This is the same as Docket@formatted_date.

Functions

__eq__(other)

Helps seen variable in CountedCitation: either the docket bits match or any of the report fields match.

Source code in src/citation_utils/citation.py
Python
def __eq__(self, other: Self) -> bool:
    """Helps `seen` variable in `CountedCitation`: either the docket bits match
    or any of the report fields match."""

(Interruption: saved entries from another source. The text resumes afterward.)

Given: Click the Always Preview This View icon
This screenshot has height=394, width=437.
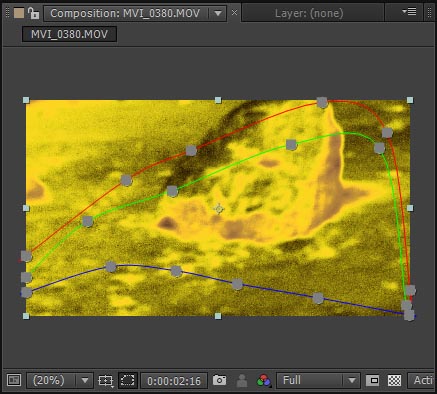Looking at the screenshot, I should pyautogui.click(x=14, y=380).
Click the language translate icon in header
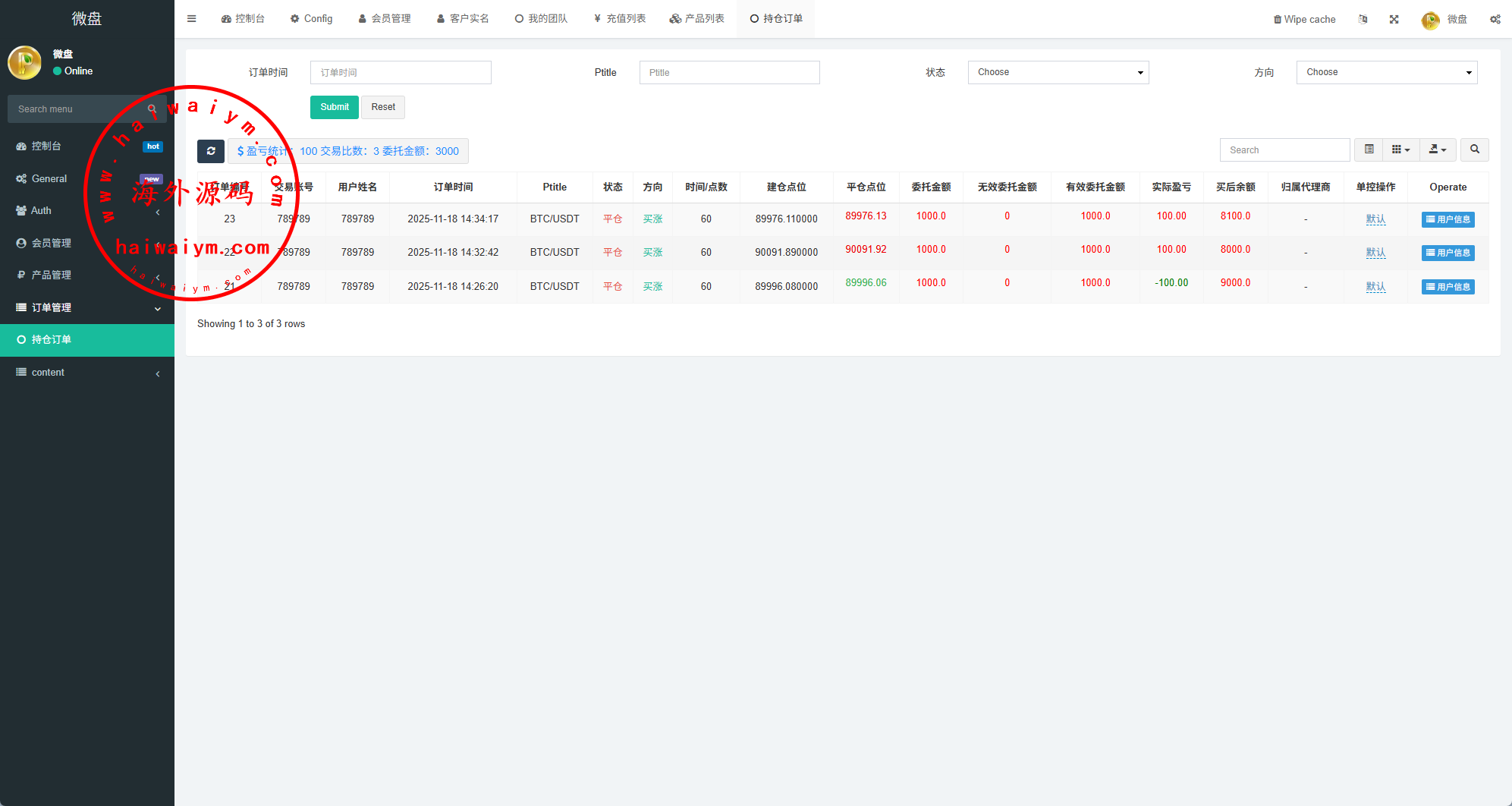The image size is (1512, 806). pyautogui.click(x=1363, y=19)
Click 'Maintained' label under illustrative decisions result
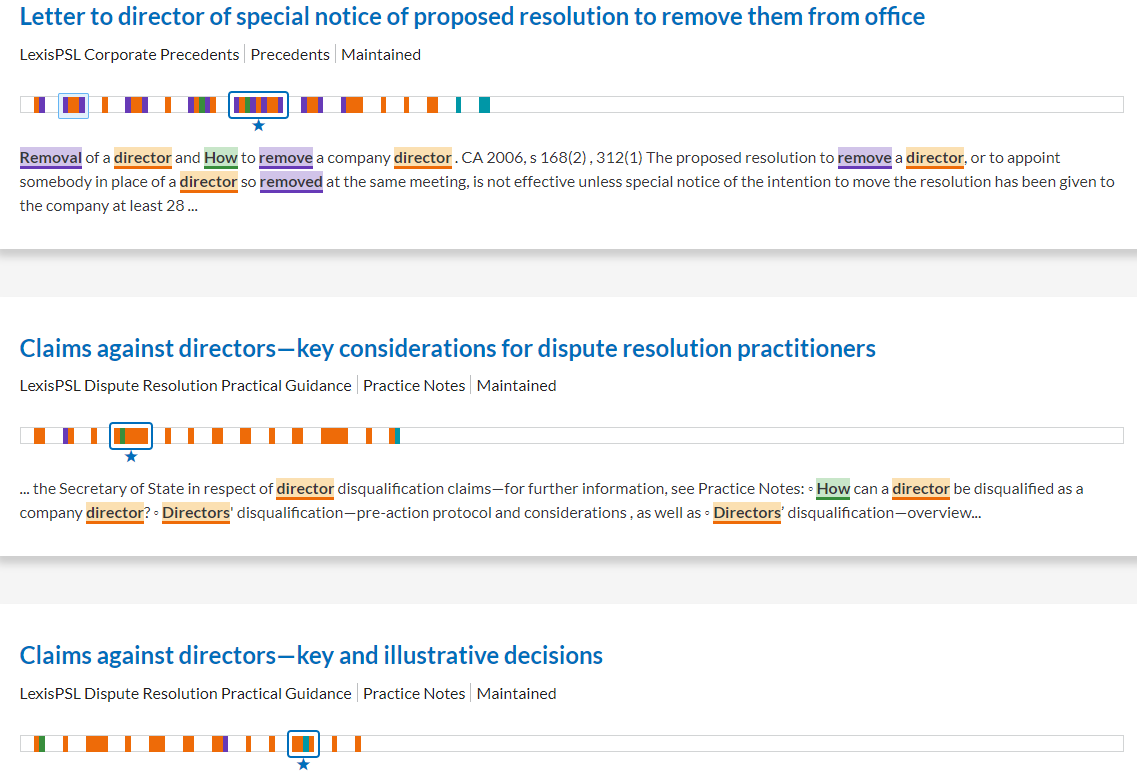 pos(516,694)
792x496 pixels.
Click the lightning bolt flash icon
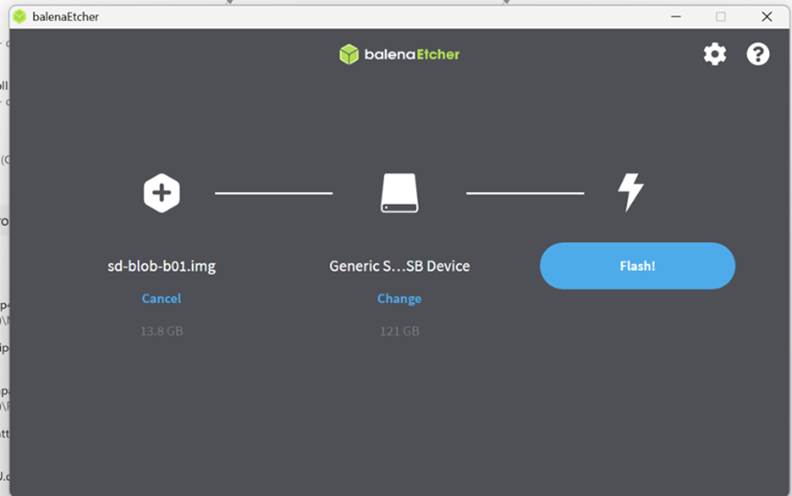(x=630, y=192)
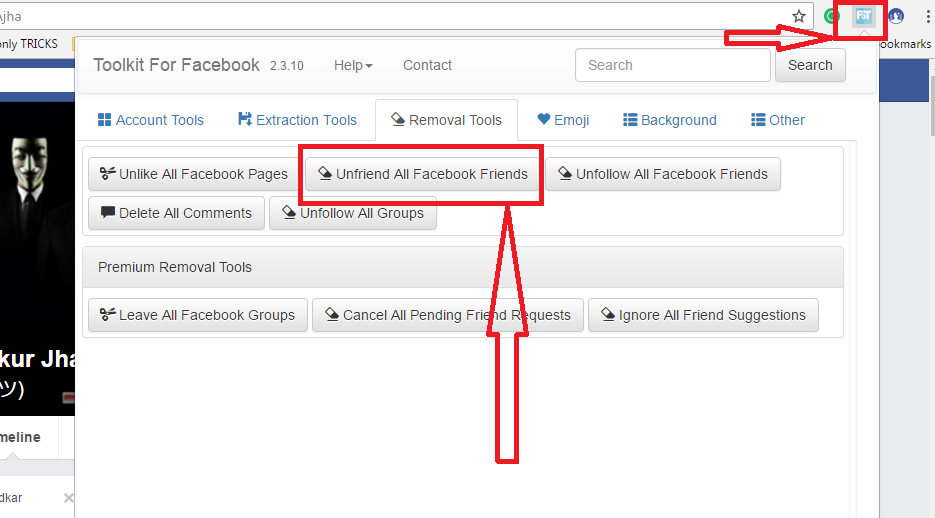
Task: Click Leave All Facebook Groups button
Action: pos(197,315)
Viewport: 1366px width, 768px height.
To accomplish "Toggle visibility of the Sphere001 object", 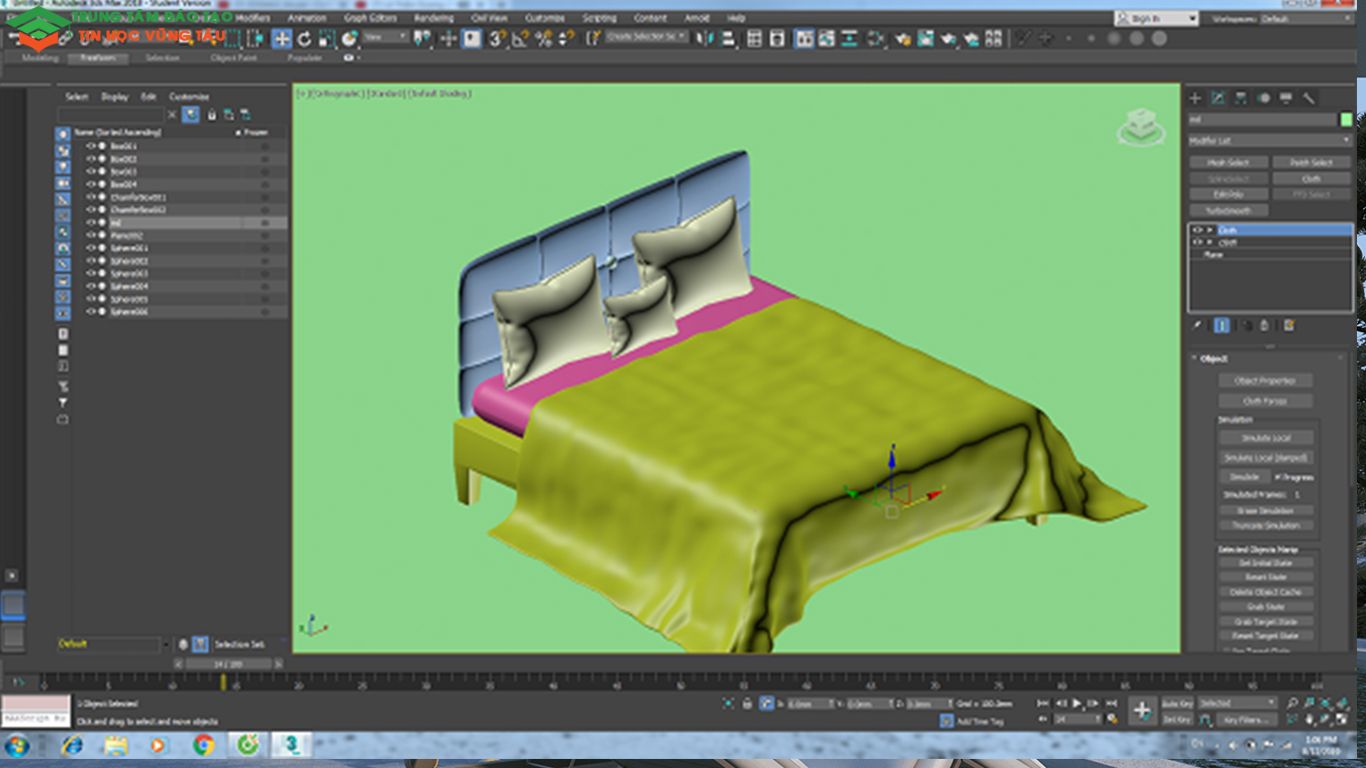I will pyautogui.click(x=92, y=248).
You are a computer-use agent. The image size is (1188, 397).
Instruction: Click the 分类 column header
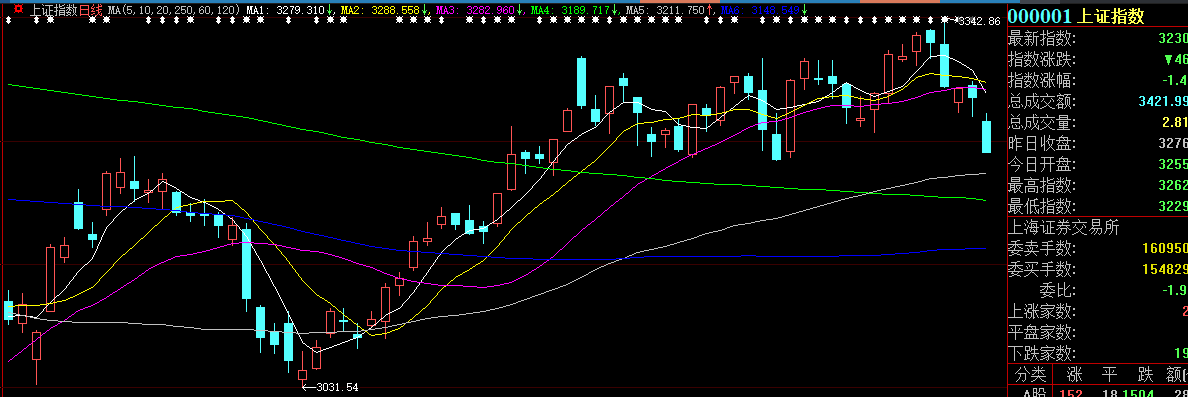pyautogui.click(x=1030, y=374)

    def is_docket_match(other: Self) -> bool:
        """All the docket elements must match to be equal."""
        cat_is_eq = (
            self.docket_category is not None
            and other.docket_category is not None
            and (self.docket_category == other.docket_category)
        )
        num_is_eq = (
            self.docket_serial is not None
            and other.docket_serial is not None
            and (self.docket_serial == other.docket_serial)
        )
        date_is_eq = (
            self.docket_date is not None
            and other.docket_date is not None
            and (self.docket_date == other.docket_date)
        )
        return all([cat_is_eq, num_is_eq, date_is_eq])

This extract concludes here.